How do I want to improve teaching and learning in my classroom? How can collaborating with others support my teaching and learning goals?
Our 7th and 8th grade students started using a blended learning reading program this year; Read 180. The 8th grade students participated in the Lexia computer reading program, which was very individualized and used computers almost completely with the exception of providing worksheets specific to reading needs determined by the Lexia computer placement test. I am the site test coordinator, and in this case I have given all of the reading tests across grade levels. The 7th and 8th grade students took the Measures of Academic Progress (MAP) test, which divides score results into components of reading skills. They have recently taken a placement test for the Read 180 program. The results from this information can be added to my research as I review a variety of assessments for common themes.
The collaborative piece to this will be when I go into the classroom to observe how the program’s blended learning stations are working in our school’s specific time and place. I will interview 8th grade students to find out what they think helped, or did not help, them when they used the Lexia program last year and how that program has prepared them for using the one they are in now. I will interview the teacher about apparent motivation and engagement in the reading processes. Then I will share my findings, and ask for his observations so that we can collaborate to improve services where needed.

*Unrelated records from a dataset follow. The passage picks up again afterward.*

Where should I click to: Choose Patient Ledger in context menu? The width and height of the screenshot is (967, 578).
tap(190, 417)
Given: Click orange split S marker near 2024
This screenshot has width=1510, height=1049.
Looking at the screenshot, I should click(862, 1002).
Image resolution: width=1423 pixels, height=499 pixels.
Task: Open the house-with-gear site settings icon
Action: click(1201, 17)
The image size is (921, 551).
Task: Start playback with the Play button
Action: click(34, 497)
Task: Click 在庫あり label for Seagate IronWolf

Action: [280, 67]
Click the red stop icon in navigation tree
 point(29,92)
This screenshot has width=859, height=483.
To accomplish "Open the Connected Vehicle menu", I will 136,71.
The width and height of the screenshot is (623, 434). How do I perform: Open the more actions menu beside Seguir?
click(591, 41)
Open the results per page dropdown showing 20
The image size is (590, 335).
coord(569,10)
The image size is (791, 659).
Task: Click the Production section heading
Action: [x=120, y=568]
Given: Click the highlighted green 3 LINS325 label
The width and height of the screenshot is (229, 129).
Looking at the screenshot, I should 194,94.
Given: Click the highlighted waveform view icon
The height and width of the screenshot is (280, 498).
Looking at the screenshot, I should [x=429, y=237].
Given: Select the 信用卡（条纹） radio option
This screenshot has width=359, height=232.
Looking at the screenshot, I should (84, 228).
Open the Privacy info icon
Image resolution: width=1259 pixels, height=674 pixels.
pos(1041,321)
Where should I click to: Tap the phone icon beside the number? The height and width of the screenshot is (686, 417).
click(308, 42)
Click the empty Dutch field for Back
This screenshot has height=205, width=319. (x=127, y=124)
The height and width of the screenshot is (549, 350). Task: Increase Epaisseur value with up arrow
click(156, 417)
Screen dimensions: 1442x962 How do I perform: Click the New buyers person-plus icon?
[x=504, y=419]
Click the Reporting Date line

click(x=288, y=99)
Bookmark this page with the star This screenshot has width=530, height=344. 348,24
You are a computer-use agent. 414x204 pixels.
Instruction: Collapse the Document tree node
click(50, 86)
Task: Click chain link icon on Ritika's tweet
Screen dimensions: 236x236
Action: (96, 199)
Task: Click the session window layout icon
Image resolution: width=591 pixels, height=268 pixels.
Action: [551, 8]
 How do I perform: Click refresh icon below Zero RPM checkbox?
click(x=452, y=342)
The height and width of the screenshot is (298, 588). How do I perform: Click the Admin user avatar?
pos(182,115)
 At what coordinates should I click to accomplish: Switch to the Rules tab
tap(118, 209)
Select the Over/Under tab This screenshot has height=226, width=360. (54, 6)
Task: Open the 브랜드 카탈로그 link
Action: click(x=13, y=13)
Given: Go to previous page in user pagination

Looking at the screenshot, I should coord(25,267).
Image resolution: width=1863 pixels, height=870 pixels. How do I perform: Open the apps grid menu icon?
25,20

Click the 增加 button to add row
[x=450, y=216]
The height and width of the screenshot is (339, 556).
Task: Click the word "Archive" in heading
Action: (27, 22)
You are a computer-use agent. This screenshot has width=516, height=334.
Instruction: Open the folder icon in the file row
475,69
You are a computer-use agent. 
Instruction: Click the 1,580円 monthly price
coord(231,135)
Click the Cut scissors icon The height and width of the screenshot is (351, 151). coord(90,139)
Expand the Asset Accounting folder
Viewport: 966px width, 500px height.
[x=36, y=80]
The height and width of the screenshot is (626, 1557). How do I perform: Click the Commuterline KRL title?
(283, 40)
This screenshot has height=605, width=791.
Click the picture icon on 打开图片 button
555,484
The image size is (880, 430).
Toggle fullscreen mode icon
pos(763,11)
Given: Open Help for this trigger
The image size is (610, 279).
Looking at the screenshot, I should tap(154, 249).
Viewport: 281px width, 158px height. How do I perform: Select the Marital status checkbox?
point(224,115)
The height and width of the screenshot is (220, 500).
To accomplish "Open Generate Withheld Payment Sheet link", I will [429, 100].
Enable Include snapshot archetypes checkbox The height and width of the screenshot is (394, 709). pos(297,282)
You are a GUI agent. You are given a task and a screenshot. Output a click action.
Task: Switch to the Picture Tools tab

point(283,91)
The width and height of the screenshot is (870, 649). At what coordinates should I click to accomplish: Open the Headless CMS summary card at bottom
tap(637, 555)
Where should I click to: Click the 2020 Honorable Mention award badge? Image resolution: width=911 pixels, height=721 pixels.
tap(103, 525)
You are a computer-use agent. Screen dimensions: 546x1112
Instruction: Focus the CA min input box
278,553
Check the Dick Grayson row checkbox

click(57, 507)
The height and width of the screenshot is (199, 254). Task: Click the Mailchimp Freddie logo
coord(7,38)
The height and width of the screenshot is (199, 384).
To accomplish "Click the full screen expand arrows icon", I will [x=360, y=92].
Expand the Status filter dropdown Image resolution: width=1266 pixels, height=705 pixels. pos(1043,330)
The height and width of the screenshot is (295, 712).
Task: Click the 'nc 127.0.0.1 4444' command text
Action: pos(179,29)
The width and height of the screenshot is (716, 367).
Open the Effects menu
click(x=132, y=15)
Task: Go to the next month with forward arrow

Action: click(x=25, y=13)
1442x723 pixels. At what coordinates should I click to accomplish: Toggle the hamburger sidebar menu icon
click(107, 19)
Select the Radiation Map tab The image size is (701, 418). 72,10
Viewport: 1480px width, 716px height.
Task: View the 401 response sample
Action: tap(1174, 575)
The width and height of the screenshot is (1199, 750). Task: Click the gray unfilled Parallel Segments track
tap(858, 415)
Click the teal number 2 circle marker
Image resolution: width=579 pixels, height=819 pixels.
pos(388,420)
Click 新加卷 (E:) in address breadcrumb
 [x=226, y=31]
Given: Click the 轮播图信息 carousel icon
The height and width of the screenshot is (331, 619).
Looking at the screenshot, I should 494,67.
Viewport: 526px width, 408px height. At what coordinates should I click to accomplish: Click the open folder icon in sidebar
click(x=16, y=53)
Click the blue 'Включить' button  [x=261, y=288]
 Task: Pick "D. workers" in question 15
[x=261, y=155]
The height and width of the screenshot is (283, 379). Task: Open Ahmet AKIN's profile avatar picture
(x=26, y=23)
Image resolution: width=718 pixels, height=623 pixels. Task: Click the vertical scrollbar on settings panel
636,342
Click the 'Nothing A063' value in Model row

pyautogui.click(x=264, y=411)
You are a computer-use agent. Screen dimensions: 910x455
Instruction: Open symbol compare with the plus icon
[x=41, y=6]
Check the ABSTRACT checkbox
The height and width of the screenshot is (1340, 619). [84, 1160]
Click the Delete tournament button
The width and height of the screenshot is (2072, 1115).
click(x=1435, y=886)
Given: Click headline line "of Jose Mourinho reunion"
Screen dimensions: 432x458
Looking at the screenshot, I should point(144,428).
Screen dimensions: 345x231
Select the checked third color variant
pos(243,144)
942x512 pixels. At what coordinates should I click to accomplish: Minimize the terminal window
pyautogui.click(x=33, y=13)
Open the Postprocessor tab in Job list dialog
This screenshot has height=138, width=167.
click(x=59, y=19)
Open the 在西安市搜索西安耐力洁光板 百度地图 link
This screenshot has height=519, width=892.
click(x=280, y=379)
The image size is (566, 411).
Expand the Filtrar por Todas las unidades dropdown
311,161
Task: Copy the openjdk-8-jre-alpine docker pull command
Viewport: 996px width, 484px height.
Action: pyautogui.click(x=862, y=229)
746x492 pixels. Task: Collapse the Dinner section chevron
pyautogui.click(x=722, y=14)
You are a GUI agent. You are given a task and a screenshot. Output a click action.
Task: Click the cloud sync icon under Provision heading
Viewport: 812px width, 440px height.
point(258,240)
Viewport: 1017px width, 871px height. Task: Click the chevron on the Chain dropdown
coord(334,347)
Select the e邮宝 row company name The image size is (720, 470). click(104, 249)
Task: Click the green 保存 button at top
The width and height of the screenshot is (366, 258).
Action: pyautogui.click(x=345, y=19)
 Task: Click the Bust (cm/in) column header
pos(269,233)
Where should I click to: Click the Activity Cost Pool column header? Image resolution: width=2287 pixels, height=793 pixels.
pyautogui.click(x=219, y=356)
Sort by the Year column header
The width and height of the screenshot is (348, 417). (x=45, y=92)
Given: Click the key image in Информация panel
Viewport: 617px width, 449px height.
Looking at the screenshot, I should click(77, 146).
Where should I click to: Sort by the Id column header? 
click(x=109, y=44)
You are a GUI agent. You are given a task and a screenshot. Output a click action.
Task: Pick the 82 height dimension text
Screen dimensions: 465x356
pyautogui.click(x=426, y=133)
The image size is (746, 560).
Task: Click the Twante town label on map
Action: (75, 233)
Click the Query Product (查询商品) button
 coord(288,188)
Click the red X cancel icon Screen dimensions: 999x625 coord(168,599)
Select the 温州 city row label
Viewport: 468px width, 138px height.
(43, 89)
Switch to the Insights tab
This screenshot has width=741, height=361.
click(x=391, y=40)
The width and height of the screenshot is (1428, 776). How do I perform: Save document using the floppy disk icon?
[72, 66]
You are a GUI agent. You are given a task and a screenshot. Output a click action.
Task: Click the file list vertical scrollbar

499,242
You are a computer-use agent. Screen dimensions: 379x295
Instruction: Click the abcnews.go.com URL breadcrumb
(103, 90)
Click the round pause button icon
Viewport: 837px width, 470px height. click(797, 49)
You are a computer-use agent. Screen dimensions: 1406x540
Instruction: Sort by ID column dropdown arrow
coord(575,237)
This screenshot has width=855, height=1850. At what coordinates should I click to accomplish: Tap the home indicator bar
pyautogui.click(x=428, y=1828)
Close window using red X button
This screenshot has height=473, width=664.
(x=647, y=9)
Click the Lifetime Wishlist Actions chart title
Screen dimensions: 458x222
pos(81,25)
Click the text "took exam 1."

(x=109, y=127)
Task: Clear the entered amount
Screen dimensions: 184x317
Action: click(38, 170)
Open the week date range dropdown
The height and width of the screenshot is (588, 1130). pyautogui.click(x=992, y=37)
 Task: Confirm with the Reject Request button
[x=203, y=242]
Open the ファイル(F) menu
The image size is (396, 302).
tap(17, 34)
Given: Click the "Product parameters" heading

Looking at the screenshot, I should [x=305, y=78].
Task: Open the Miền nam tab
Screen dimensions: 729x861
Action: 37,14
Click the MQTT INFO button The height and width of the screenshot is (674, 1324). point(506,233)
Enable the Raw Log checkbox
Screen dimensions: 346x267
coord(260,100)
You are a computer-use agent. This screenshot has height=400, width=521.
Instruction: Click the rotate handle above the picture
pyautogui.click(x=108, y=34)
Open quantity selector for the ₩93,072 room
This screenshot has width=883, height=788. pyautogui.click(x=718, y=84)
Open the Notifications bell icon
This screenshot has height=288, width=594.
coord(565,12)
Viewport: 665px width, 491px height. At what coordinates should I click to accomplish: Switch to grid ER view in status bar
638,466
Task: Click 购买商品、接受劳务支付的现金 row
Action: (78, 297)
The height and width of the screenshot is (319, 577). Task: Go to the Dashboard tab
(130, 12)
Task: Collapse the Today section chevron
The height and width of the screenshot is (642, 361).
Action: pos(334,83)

In my situation, I believe we will learn from each other. The teacher, Jeff, participated in a Read 180 training at the same time I did last spring. We got an overview of the program. Then he received more training this fall. I like the idea from Joyce and Showers (2002) that we could “walk through” a planning activity together. It is early in the year, so we can think about “big overarching goals” for our students (his students as far as being the teacher of record), and consider what we want to accomplish by the winter break, and the second MAP benchmark assessment occurs. If students are not able to keep the recommended pace of the curriculum, I believe these questions are very pertinent: “What instructional strategies are most appropriate for the various objectives you have set for the first [semester]? Are they consistent with your year-end goals?” (Joyce & Shower, p. 92).
I found an article by Sugar and Slagter van Tryon (2014) about the potential benefits of having a virtual technology coach who is available in seven ways for supporting technology integration. The coach collaborates with the teacher and switches roles to mentor the teacher in using new technologies to teach any subject area. A discussion forum would be provided where current technology integration events and topics could be talked about with the coach (and visitors) online. A continuous discussion with other teachers about technology integration into lessons would be helpful; like being able to share and ask questions using the SmartBoard in kindergarten (Sugar, Slagter van Tryton, 2014). The learning resource section is a part of supporting new learning in the virtual coach. I am thinking about learning opportunities here coming directly from the coach in a Google Hangout session, or watching prerecorded lessons like from Screencast-o-matich. The news resource sounds like a great way to keep up with current events. This would look like a wiki where teachers could find links to technology articles or resources, a calendar of events for upcoming webinars, and it can grow to include a wide range of subjects and grade levels where information can be sent to the teacher’s email box.
Another piece was the profile resource. Teachers can have profiles where they update their knowledge and skill level in order to be a resource to each other. If a teacher is willing to share their expertise on Excel, for example, they could list themselves as a resource. I could see this really helping in our district where the teachers in a specific field, such as language arts, could help each other at different schools. A place for sharing resource is helpful. A technology coach could set up a place where teachers could go obtain lesson plans from other teachers. In our district, this would be helpful to teachers who participate in the elementary level dual language program. The coach would be the mediator by setting up a virtual environment for sharing, and help teachers find each other for collaborating.
Something I find that I spend too much time at is troubleshooting technology issues. It would be nice to have a site where a coach serves as a technical resource at the point of my teaching, so that if I am applying technology during a lesson and run into questions, I could post these and receive feedback in a short amount of time. So the article is promoting the idea of having a shared technology coach that is at times available live and at other times, virtually. I think this could really work well. I could start my own wiki to share and get things started. My daughter did this as a place for her students to go, and the resource teacher has already used her wiki (or wordpress site) to find out what the lessons are. I need to get her link 🙂
Joyce, B. & Showers, B. (2002). Student achievement through staff development. Alexandra, VA: Longman, Inc. Association for Supervision and Curriculum Development.
Sugar, W. & Slagter van Tryon, P. (2014). Development of a virtual technology coach to support technology integration for K-12 educators. TechTrends 58(3).